Homeward from Genoa this week steamed the U. S. Lines' Manhattan. Pack jammed aboard her were 2,000 U. S. refugees fleeing from the wrath to come. They had paid $200 to $360 for their passages, were glad indeed to get space in crowded cabins or cots in the ship's palm court, grand salon, playroom, gymnasium, post office. Among the passengers were: > Forty dogs, whose accommodations included artificial tree trunks. > New York Timesman Harold Denny's wife and her dog, which understands Russian only; beauteous Mrs.
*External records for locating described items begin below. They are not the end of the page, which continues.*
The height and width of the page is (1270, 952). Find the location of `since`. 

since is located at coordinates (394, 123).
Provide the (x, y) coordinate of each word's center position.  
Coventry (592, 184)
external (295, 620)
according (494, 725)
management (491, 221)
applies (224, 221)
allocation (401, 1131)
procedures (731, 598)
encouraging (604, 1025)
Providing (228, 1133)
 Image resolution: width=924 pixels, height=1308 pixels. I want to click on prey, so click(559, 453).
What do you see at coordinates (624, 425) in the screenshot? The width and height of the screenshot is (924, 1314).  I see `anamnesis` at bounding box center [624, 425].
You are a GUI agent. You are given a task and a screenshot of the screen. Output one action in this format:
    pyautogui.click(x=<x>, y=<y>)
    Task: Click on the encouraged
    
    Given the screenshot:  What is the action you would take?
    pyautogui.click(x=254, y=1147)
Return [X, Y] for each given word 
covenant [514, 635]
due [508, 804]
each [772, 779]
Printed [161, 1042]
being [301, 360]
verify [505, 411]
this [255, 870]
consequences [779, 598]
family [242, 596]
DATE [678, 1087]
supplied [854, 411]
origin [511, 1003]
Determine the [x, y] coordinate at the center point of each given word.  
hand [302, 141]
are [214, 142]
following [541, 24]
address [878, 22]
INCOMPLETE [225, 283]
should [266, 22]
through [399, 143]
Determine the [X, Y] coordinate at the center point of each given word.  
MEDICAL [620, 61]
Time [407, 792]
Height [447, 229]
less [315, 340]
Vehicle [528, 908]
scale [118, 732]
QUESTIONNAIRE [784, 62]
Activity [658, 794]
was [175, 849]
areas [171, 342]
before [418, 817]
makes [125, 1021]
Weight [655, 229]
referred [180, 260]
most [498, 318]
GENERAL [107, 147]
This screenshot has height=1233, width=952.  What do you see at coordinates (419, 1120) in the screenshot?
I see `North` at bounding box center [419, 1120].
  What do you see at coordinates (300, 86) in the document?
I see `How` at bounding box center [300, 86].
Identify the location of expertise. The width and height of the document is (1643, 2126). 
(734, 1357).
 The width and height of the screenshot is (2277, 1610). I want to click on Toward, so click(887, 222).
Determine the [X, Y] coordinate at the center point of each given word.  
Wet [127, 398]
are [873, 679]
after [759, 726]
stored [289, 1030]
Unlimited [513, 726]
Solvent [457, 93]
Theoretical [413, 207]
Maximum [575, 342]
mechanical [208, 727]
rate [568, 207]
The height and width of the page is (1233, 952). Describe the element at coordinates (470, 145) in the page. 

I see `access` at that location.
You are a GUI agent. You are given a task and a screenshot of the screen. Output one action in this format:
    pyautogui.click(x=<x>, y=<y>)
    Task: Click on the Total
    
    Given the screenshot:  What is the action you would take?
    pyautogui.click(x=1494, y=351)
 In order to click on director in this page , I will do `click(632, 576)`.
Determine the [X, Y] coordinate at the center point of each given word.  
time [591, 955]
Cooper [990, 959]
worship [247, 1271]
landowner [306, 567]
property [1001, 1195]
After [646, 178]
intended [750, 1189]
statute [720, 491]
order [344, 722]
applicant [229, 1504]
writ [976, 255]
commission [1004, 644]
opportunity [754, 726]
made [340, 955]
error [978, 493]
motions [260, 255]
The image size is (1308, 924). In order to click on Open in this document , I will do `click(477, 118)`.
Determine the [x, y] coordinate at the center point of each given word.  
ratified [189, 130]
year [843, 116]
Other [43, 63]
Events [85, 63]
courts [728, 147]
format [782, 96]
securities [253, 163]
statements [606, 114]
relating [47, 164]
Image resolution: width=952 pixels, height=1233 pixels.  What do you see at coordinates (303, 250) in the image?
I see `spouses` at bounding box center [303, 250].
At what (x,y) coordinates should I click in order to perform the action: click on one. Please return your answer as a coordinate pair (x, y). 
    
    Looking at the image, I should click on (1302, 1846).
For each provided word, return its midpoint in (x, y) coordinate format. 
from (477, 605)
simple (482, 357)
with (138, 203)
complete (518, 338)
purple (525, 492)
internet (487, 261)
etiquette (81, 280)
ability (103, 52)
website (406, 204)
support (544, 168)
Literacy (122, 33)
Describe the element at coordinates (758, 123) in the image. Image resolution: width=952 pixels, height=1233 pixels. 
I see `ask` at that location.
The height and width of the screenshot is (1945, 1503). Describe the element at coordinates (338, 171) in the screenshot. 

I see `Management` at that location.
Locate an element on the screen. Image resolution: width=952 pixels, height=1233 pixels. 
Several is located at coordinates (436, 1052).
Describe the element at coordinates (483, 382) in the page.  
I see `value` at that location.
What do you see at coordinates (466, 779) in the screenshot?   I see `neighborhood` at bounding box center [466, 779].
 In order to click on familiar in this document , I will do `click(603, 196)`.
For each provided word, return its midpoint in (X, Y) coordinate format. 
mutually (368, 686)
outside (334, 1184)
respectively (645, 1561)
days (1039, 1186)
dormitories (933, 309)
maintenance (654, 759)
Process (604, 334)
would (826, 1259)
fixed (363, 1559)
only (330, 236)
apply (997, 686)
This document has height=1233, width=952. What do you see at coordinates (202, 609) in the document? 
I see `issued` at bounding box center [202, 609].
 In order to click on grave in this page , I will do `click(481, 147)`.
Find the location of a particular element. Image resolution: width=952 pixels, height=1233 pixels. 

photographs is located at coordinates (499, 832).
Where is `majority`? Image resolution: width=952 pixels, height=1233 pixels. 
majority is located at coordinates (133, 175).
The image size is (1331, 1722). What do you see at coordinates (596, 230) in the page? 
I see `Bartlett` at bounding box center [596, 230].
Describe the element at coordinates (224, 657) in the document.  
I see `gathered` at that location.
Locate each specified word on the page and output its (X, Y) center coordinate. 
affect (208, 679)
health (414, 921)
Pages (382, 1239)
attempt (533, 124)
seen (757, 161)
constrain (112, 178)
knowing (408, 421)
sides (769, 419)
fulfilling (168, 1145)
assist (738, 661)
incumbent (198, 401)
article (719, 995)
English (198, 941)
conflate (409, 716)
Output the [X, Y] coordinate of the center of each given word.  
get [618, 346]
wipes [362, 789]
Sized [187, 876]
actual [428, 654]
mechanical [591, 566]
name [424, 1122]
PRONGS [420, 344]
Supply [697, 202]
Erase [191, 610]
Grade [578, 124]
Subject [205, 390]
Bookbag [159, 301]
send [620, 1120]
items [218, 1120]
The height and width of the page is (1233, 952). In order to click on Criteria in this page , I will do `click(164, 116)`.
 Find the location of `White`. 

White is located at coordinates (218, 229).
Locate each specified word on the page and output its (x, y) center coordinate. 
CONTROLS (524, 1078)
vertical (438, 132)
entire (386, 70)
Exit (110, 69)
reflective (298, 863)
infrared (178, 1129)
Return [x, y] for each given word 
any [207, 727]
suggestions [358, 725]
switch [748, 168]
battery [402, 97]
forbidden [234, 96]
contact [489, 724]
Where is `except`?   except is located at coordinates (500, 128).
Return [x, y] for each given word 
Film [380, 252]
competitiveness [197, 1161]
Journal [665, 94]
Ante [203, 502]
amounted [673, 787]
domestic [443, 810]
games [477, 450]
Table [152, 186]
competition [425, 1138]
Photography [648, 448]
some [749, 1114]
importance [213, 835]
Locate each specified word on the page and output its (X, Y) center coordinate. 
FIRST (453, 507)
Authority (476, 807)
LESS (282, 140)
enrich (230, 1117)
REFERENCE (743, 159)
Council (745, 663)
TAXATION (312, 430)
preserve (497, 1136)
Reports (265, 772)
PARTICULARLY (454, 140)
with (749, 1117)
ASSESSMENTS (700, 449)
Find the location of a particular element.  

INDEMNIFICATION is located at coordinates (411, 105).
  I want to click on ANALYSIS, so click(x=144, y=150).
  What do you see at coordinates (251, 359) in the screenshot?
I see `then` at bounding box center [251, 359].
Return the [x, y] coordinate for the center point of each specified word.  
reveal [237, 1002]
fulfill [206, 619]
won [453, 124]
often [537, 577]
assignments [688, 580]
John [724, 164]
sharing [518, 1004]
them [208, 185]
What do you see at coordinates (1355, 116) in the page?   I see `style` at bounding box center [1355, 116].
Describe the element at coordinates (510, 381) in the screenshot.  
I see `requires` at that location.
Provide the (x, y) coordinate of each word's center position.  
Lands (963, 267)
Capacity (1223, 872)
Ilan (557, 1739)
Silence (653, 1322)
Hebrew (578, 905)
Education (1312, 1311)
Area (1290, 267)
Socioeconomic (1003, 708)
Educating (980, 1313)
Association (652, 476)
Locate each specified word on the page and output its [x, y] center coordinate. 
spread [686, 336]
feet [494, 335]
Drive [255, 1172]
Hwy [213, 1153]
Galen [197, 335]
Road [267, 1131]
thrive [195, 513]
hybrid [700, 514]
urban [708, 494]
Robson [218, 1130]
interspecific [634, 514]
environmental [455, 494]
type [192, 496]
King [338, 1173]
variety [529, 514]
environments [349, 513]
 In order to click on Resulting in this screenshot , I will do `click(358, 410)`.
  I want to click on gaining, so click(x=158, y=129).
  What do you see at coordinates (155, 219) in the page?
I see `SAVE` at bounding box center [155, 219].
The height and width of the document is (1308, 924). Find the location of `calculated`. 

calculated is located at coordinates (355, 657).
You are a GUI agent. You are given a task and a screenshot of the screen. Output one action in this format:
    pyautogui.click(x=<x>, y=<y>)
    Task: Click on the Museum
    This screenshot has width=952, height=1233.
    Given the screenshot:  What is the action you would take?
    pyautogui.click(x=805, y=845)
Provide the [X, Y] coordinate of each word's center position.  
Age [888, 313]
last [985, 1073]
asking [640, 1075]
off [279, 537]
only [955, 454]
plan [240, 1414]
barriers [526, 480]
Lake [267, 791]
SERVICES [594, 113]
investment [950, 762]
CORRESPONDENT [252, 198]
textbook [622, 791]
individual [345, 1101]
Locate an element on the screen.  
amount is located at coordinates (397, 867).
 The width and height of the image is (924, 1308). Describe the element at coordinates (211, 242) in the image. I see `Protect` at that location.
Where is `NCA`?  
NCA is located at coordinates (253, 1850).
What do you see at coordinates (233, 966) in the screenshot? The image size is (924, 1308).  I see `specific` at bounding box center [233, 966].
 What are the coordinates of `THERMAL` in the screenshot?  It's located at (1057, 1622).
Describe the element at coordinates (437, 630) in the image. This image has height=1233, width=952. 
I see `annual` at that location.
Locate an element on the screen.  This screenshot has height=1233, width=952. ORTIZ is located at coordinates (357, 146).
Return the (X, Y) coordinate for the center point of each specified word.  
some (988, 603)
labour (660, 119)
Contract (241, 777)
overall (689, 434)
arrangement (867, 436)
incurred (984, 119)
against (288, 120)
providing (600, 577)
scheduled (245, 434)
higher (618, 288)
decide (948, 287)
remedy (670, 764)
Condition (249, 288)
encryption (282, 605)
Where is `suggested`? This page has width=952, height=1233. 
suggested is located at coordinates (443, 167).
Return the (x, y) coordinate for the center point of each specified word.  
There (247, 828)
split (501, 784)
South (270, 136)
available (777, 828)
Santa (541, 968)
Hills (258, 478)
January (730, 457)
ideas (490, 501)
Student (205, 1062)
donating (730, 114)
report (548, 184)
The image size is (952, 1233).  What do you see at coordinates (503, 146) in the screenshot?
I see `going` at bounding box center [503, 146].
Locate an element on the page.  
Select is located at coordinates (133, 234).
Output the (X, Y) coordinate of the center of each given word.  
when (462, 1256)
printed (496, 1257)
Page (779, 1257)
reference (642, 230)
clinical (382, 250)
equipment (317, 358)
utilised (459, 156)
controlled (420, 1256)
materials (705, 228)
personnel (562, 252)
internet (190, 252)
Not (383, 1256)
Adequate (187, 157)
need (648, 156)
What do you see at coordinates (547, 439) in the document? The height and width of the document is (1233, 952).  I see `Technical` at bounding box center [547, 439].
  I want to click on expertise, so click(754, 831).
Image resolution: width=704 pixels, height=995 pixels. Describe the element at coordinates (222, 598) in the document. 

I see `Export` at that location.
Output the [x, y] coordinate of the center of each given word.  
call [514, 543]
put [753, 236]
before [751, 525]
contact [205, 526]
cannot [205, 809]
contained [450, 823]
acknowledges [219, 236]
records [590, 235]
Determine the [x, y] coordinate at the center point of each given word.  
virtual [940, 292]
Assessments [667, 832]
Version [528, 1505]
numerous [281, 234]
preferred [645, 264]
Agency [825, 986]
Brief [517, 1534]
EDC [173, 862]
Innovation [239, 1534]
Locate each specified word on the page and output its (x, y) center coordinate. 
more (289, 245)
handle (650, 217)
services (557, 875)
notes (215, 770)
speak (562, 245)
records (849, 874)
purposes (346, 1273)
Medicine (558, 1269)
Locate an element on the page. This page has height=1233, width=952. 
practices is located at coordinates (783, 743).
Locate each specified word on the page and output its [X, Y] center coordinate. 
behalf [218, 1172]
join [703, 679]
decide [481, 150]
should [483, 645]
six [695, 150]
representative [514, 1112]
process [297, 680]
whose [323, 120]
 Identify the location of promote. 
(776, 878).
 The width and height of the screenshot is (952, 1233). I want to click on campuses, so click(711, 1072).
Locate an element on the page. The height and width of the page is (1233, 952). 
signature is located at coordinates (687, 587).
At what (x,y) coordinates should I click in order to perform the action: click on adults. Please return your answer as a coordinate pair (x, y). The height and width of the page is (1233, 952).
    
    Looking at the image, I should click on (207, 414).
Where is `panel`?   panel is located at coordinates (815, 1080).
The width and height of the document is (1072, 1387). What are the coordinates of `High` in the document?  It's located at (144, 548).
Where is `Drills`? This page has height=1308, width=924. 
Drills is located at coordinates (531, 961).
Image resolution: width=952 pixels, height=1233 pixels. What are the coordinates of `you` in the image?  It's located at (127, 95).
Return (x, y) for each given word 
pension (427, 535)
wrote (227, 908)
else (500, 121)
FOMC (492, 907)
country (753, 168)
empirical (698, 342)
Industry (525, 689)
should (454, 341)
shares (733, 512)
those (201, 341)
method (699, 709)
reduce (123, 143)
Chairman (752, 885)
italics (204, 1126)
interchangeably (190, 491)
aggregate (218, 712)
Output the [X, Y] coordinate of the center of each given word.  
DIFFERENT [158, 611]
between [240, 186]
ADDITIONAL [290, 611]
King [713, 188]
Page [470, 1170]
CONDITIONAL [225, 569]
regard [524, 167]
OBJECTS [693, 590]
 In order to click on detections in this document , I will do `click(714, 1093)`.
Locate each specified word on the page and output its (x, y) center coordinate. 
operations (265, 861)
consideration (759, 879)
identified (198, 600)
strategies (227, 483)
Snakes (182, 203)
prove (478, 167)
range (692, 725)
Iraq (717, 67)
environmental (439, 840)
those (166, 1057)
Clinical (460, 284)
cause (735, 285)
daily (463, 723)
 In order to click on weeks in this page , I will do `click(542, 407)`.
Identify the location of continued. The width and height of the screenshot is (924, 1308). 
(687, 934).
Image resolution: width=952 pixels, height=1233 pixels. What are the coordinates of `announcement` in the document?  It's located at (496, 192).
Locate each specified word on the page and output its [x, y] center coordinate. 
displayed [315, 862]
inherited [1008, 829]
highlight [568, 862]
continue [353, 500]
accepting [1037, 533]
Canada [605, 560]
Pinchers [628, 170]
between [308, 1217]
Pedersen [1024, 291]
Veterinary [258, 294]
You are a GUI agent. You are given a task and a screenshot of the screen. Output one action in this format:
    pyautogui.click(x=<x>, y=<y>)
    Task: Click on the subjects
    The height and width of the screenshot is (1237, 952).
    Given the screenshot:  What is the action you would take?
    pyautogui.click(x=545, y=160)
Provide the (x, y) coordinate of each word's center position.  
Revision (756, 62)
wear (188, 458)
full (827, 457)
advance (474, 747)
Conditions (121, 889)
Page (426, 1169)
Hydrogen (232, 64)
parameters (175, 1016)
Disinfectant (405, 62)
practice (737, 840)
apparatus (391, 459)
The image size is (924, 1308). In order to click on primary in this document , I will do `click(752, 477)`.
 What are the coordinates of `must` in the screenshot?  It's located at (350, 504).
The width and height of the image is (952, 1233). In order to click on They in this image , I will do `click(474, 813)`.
Eric Sevareid, wife of CBS's Paris correspondent, and her month-old twins; a weeping woman who had to leave her Norse husband and two children; oilmen from Russia, the Balkans, Arabia; swarming European-Americans in third class who gabbled in Italian, Norwegian, Danish; enough black-tied plutocrats, equally scared, to inspire Captain George V. Richardson to dub his cargo "refugees in dinner coats"; seminarians from the North American (Catholic) College in Rome, relaxing in sport clothes as bright as Joseph's raiment. Also bound westward (from Ireland) was the refugee-laden President Roosevelt. Cracked incorrigible Londoners, awaiting Hitler's bombs: "Gone With the Wind Up."